Electricity consumption forecasting plays a critical role in supporting energy planning, infrastructure development, and grid stability. Accurate demand predictions enable efficient energy management, particularly in the face of increasing variability due to climate change, population growth, and emerging consumption patterns. Many researchers have explored a wide range of approaches for electricity consumption forecasting, from conventional statistical models [1-4] to more recent machine learning and deep learning techniques [5-9]. As electricity systems grow increasingly dynamic, classical models such as Autoregressive Integrated Moving Average (ARIMA) [10] and exponential smoothing [11] often face difficulties in representing the nonlinear and time-dependent behavior of power demand [12].

In recent years, deep learning—especially the Long Short-Term Memory (LSTM) network—has been widely adopted to improve forecasting performance because of its strength in learning long-term temporal patterns. Studies in the energy field have reported that LSTM models can provide accurate forecasts of electricity usage [13]. A further development, the Bidirectional LSTM (BiLSTM), processes data in both forward and backward directions, offering richer temporal context and demonstrating promising results in related forecasting applications [14-16].

LSTM networks have become one of the popular tools for modern time series forecasting due to their ability to capture long-term dependencies and mitigate vanishing gradient issues, as highlighted by Van Houdt et al. [17]. In the energy domain, Alizadegan et al. [16] showed that BiLSTM outperformed LSTM and traditional models such as ARIMA and Seasonal Autoregressive Integrated Moving Average (SARIMA), achieving lower Root Mean Square Error (RMSE) in short-term forecasts. However, their analysis was limited to a single temporal scale and did not consider hyperparameter optimization

Hyperparameter selection plays a crucial role in achieving optimal performance. Yet, many studies still rely on fixed or heuristically chosen hyperparameters, which can limit the model’s generalization ability across different time periods or geographical contexts. Common optimization strategies, such as grid search or random search, are widely used but are computationally expensive and time-consuming [18-20]. More recently, Bayesian optimization has emerged as an efficient alternative, offering faster convergence to optimal solutions [21, 22], and improved forecasting performance [23, 24]. Unlike other optimization algorithms, Bayesian optimization (BO) uses a surrogate probabilistic model and an acquisition function [22] to systematically explore the hyperparameter space, making it well-suited for complex models such as LSTM and BiLSTM.

Recent studies have highlighted the benefits of BO-enhanced recurrent models. Michael et al. [23] showed that incorporating BO into stacked LSTM and BiLSTM models improved solar irradiance forecasting under varying weather conditions. Herrera-Casanova et al. [24] applied BO to BiLSTM for photovoltaic power prediction, reporting notable gains over multilayer perceptron and random forest baselines.

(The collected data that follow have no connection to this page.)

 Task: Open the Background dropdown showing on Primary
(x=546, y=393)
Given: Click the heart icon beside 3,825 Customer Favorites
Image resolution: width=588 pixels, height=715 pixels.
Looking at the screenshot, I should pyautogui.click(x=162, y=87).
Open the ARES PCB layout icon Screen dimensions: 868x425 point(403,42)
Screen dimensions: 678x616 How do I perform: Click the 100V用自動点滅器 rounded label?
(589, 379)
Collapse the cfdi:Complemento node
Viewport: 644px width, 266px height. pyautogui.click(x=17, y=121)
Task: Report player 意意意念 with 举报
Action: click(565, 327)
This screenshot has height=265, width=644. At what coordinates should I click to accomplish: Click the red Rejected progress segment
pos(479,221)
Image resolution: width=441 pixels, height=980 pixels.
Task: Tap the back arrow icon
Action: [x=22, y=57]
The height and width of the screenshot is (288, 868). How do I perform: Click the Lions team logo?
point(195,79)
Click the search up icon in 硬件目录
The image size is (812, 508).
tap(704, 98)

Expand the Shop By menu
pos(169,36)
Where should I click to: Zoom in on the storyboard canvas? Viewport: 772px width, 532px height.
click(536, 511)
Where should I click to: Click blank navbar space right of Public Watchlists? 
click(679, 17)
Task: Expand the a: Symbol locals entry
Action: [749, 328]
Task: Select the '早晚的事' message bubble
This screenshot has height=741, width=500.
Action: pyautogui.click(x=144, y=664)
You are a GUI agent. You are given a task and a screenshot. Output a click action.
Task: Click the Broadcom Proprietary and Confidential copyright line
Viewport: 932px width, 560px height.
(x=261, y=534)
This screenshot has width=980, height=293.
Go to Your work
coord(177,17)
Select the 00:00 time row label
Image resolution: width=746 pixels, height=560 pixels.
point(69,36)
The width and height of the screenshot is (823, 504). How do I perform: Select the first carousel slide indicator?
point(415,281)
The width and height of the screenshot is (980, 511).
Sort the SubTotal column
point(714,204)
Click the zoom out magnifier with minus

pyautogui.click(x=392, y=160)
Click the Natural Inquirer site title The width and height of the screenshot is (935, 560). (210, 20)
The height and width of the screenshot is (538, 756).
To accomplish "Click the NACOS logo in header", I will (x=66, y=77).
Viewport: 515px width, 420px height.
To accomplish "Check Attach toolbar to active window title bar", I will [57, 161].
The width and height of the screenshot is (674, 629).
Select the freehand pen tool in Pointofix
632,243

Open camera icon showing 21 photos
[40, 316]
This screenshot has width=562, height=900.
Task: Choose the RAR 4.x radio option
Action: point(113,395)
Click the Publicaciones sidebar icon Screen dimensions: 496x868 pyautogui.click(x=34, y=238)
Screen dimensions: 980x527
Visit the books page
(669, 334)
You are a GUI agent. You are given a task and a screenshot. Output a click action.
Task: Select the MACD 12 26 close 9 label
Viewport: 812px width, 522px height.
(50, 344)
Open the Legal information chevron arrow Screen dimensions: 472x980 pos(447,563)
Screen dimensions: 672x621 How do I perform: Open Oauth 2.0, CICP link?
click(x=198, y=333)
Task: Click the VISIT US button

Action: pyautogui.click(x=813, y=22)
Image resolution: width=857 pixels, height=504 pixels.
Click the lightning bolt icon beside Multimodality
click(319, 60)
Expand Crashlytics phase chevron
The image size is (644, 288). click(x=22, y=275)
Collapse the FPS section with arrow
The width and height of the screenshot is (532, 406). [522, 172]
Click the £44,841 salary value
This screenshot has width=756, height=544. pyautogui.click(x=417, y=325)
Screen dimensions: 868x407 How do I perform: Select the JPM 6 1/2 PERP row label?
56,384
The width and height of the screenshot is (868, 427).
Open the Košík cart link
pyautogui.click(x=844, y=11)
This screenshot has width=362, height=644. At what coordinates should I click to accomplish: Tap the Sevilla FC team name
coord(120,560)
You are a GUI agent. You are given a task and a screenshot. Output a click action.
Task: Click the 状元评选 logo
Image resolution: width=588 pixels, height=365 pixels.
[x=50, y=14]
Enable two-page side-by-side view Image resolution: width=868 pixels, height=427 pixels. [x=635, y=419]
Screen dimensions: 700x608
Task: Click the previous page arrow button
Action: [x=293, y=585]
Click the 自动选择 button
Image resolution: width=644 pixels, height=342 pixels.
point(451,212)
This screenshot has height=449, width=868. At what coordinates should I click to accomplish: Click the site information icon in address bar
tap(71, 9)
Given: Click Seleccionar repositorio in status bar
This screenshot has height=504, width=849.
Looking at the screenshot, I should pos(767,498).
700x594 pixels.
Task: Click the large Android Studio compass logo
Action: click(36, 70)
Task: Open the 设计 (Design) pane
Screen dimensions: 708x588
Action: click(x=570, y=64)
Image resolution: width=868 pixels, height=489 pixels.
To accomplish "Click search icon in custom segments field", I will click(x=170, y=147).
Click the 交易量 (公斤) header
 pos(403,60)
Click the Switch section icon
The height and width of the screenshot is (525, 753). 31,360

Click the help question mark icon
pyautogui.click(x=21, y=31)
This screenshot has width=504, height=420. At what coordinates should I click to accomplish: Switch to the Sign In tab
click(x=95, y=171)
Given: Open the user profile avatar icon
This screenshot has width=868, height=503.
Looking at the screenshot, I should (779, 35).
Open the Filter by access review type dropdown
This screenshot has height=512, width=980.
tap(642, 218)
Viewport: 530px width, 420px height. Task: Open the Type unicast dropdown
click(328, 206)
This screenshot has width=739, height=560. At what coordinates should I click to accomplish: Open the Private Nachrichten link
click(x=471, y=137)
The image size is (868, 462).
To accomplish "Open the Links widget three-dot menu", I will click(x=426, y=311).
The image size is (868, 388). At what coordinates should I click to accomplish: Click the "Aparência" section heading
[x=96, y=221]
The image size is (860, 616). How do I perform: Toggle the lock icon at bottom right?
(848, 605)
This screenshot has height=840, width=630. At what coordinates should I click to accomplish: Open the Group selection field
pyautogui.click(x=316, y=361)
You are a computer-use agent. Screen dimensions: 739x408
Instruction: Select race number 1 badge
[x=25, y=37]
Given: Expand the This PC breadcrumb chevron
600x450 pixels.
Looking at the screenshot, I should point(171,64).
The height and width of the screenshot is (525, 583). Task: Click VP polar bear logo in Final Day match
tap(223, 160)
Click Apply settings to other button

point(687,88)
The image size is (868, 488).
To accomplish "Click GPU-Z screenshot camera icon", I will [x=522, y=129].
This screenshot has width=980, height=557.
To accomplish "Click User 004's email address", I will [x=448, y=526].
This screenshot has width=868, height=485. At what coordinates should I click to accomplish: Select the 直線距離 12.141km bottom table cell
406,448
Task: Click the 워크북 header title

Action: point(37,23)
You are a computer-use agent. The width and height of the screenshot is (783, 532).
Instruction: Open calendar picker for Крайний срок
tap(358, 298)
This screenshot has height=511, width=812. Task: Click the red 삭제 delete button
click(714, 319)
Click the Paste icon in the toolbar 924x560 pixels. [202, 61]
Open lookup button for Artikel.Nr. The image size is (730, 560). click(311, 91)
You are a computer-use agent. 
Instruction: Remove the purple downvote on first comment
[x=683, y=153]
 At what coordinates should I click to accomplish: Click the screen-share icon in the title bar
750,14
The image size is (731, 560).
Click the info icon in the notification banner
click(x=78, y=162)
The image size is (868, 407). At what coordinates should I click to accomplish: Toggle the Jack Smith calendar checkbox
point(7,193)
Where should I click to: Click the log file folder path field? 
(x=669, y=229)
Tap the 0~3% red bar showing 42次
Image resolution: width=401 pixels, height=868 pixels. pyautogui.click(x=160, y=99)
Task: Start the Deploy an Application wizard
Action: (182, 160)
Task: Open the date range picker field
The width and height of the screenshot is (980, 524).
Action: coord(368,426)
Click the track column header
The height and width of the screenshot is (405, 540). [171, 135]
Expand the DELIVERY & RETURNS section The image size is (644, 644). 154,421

Marweni et al. [25] further emphasized the value of BiLSTM-BO in handling uncertainty through interval-valued solar forecasting. Similarly, Habtemariam et al. [22] optimized LSTM for wind power prediction, Wang et al. [26] integrated BO with BiLSTM and Kalman filtering for battery state-of-charge estimation, and Li et al. [27] demonstrated improved ECG classification accuracy with BO-enhanced BiLSTM. Collectively, these works confirm the potential of BO in improving model performance across diverse domains. While these studies underline the value of BO for improving recurrent networks, they have primarily focused on domain-specific applications. Evidence on its effect in electricity load forecasting, particularly when comparing LSTM and BiLSTM models across different temporal resolutions, remains limited.

To address this gap, the present study investigates the effect of Bayesian hyperparameter optimization on LSTM and BiLSTM models for electricity load forecasting. Using rolling-window cross-validation, we evaluate daily load data from Germany and monthly consumption data from Brazil, thereby assessing performance across different temporal resolutions and seasonal characteristics. This controlled evaluation isolates the contribution of BO by directly comparing optimized and non-optimized models and quantifying the improvements achieved. The dual-level comparison further provides insights into how temporal granularity and national consumption patterns influence model behavior.

The findings contribute new evidence on the reliability and generalizability of BO-enhanced recurrent models for electricity demand forecasting. This has implications for practical tuning strategies and the design of adaptable forecasting systems.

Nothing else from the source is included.